The couple quit the royal family in 2020 and moved to California after marrying at Windsor Castle in 2018.
She said: "In England, they're going to constantly make a career out of trashing Harry. But actually, the thing about Harry is he's very good at being Prince Harry.
"And that's the tragedy of all of this, is that he is the most talented member of the royal family, without doubt, in terms of being a prince, which is all he does know how to do … he's really sort of flawless at it."
She went on to trash Markle, calling the former Suits actress a "perfectionist" at "getting it wrong".
The magazine editor continued: "I think he's pretty much in the thrall of Meghan. The trouble with Meghan is that she has the worst judgment of anyone in the entire world. She's flawless about getting it all wrong. She really is."
Brown added: "She’s a perfectionist about getting it all wrong. Her issue is that she doesn’t listen."
"She has all these people, asks them their opinion, and then doesn't follow it. She does what she wants to do. And all of her ideas are total crap, unfortunately."
"The army was great for him, and he was extremely good and competent in there. That really helped turn him into a real person."
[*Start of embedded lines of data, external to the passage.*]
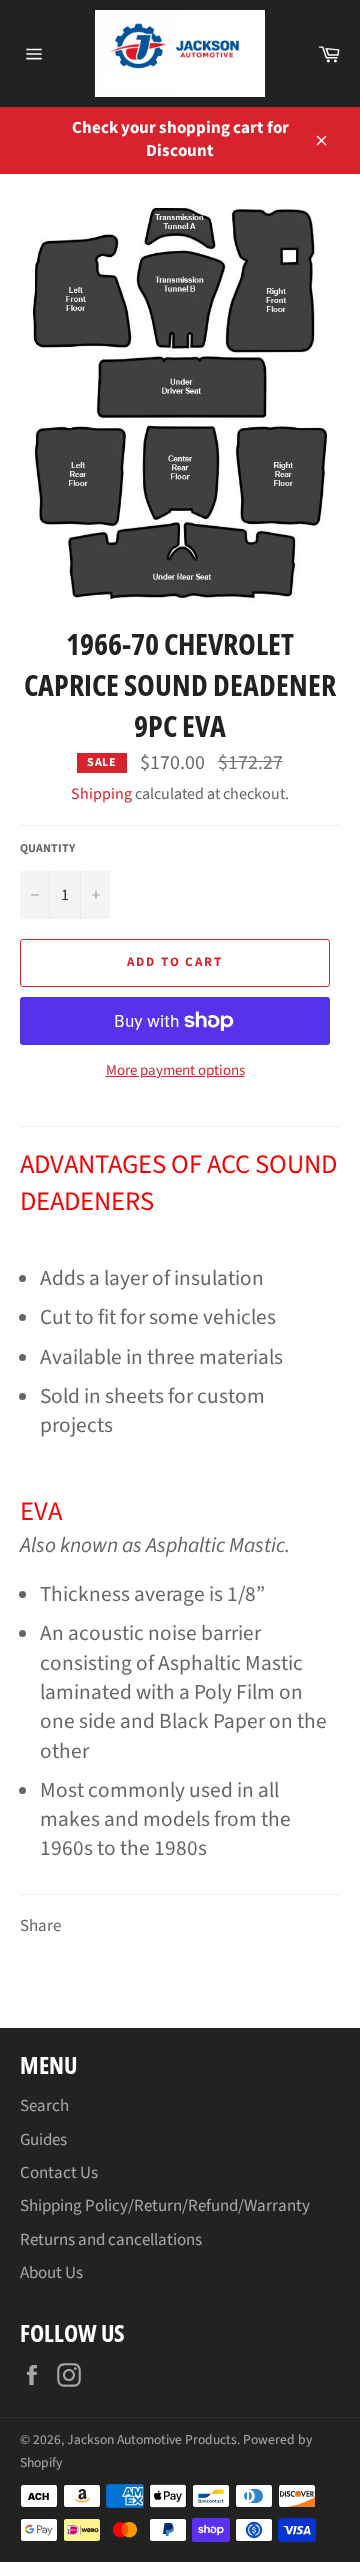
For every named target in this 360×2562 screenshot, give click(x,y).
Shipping (101, 794)
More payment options (175, 1071)
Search (44, 2106)
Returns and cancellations (111, 2240)
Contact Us (59, 2173)
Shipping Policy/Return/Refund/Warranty (165, 2206)
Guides (43, 2140)
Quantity (47, 849)
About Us (51, 2273)
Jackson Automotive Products (152, 2439)
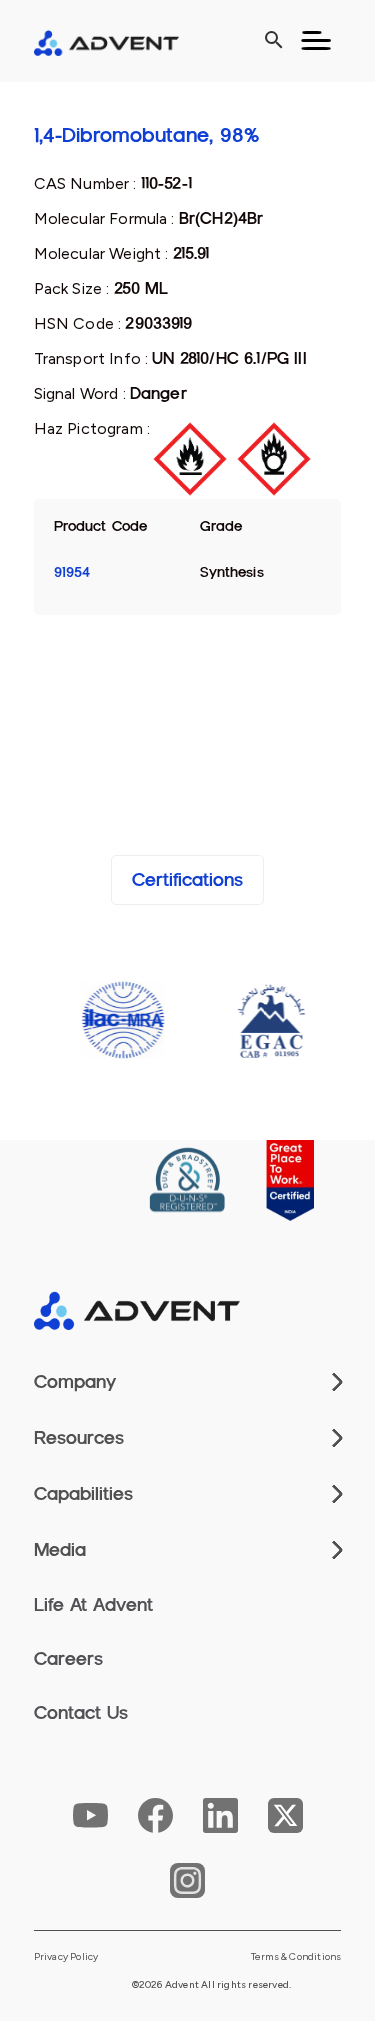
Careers (68, 1659)
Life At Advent (93, 1605)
Brown referred to Harry as "the lamb to the slaughter in this situation", adding: "He was terribly impressed by Meghan. He thought that she knew all, she persuaded him that she was the savvy Hollywood wheeler-dealer who could come in and make them stars and all the rest of it.
"And he just sort of blindly followed her like a child, really."
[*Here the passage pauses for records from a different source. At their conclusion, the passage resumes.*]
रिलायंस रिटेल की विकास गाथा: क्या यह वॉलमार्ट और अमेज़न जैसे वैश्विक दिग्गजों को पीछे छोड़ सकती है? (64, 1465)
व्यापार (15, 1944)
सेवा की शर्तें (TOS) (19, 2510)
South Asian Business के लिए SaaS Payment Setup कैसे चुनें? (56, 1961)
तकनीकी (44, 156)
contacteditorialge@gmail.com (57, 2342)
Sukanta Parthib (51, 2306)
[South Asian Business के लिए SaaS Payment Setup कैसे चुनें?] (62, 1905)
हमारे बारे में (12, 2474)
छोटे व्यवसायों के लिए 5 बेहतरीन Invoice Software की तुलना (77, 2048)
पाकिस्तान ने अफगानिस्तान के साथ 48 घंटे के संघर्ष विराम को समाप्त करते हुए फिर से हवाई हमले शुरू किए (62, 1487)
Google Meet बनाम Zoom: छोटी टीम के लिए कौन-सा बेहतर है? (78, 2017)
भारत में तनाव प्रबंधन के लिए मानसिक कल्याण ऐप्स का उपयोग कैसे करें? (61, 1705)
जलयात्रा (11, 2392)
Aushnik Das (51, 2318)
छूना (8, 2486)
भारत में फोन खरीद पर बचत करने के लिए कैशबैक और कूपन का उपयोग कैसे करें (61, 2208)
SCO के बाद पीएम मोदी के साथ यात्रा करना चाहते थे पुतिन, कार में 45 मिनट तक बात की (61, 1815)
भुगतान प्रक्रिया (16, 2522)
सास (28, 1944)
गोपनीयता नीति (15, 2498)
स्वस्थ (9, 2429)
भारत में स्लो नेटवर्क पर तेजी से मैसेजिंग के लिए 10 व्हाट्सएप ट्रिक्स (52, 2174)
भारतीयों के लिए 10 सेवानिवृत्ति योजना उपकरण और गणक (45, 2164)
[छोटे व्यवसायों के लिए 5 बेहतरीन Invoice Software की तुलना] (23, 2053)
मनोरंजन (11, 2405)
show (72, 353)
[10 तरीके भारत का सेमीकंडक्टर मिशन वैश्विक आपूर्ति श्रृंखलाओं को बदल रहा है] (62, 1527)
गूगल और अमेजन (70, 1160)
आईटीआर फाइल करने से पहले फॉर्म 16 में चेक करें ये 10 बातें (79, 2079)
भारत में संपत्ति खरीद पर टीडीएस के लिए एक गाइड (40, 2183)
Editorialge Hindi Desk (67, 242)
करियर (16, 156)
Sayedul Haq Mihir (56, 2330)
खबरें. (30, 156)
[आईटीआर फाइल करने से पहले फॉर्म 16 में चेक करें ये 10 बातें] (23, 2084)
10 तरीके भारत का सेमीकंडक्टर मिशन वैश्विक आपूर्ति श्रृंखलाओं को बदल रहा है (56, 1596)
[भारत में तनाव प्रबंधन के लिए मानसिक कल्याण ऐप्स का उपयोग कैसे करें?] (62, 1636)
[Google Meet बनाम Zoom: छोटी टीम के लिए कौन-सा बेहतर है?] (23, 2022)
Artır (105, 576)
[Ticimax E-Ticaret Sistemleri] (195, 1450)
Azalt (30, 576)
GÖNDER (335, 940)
Speaking on Markle's past choices, Brown said: "Unfortunately, she made every mistake in the book, and she’s kind of run out of road. I don’t know where Meghan goes."
She also said that Harry could still "make a comeback", emphasizing that he will "always be Prince Harry — the grandson of the Queen and son of Diana."
Brown alluded to Harry being "childlike" and inexperienced, adding that he was blindly persuaded into their relationship by Markle's Hollywood glam.
She explained: "He's so naïve and really unschooled in the ways of the world. Being Prince Harry means that I doubt if he ever booked a table in a restaurant."
In the same interview, Brown opened up about previously working with disgraced producer Harvey Weinstein — notably when she created her Talk Magazine alongside his Miramax Films.
Weinstein is currently in prison awaiting a new sex crimes trial in New York after his 23-year sentence was overturned in April. He also faces another indictment and a trial in Los Angeles.
On launching her 1999 magazine, Brown recalled: "Well, the Harvey that I went to work for had just [produced] 'The English Patient,' so he was the god of quality at that point."
"And, in probably the dumbest career move of anybody's life, I left the New Yorker magazine to go into business with Harvey."
Brown said that when she would speak at women’s empowerment conferences, attendees looked "crushed" when she said that Weinstein never sexually harassed her.
She added: "I mean, they all want him to have sexually harassed me."
Despite never having made any unwanted sexual advances at the editor, Brown said Weinstein was "very difficult in other ways".
She continued: "I completely understand how people could end up feeling very much afraid of him. It is pretty incredible to think of him sitting there in that prison, and he'll probably die there."
In a previous interview with The Sunday Times, Brown also said that Weinstein "traumatized" her and left her an "emotional wreck."
She said: "He was continually pushing me in a direction I didn't want to go. I felt I lost my sense of self that last year with Harvey.
"I began to let him bully me. I made a lot of mistakes because he bullied me. He changed the vision of the mag and I couldn't resist it."